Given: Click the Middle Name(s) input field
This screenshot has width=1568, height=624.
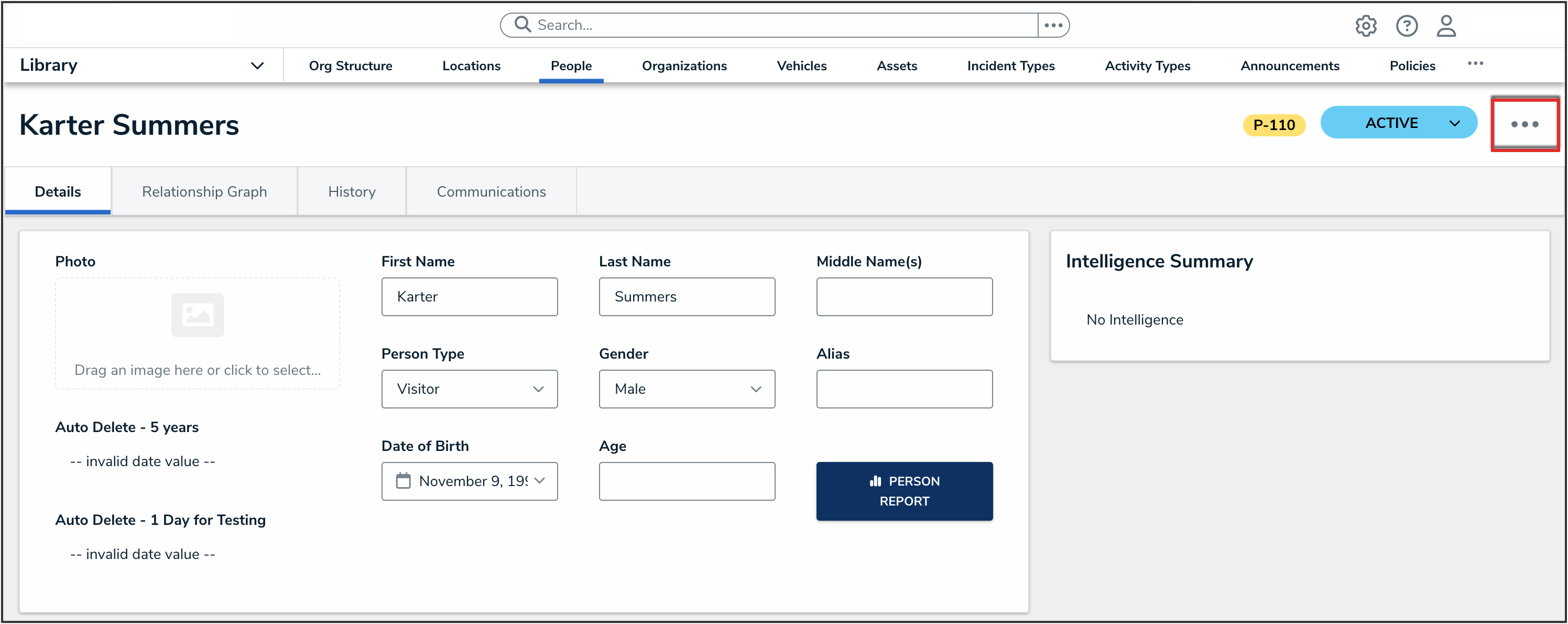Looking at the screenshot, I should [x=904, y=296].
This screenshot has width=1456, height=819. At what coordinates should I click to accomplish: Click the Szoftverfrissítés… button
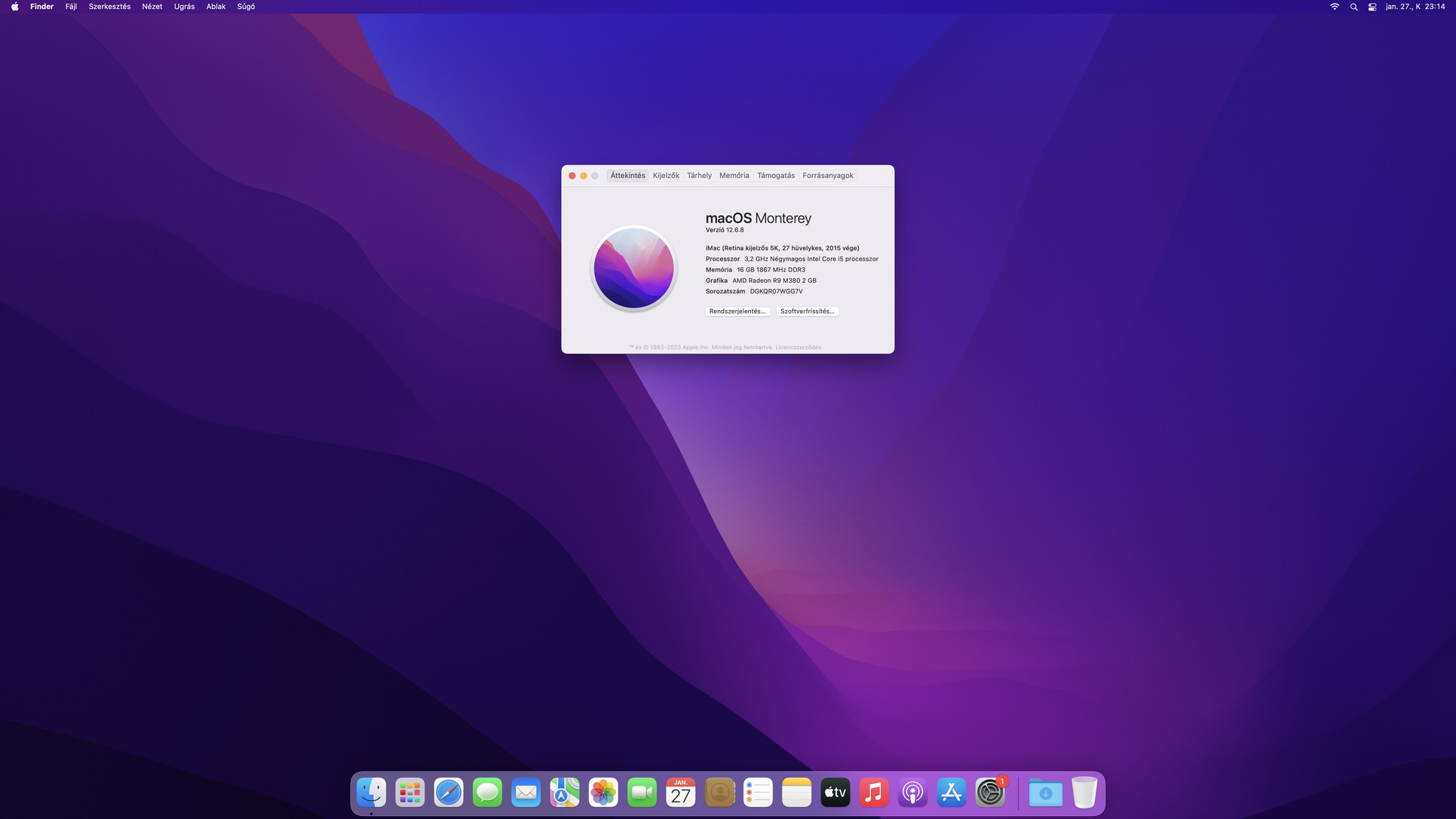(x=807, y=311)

# # # # # # #

◆ **ABOUT THIS EXERCISE**
In your answer, set down the full listing word for word and include no pictures.

◆ **FINAL ANSWER**
Given: Click the Middle Name(s) input field
This screenshot has width=1568, height=624.
Looking at the screenshot, I should [x=904, y=296].
This screenshot has width=1456, height=819. At what coordinates should I click to accomplish: Click the Szoftverfrissítés… button
(x=807, y=311)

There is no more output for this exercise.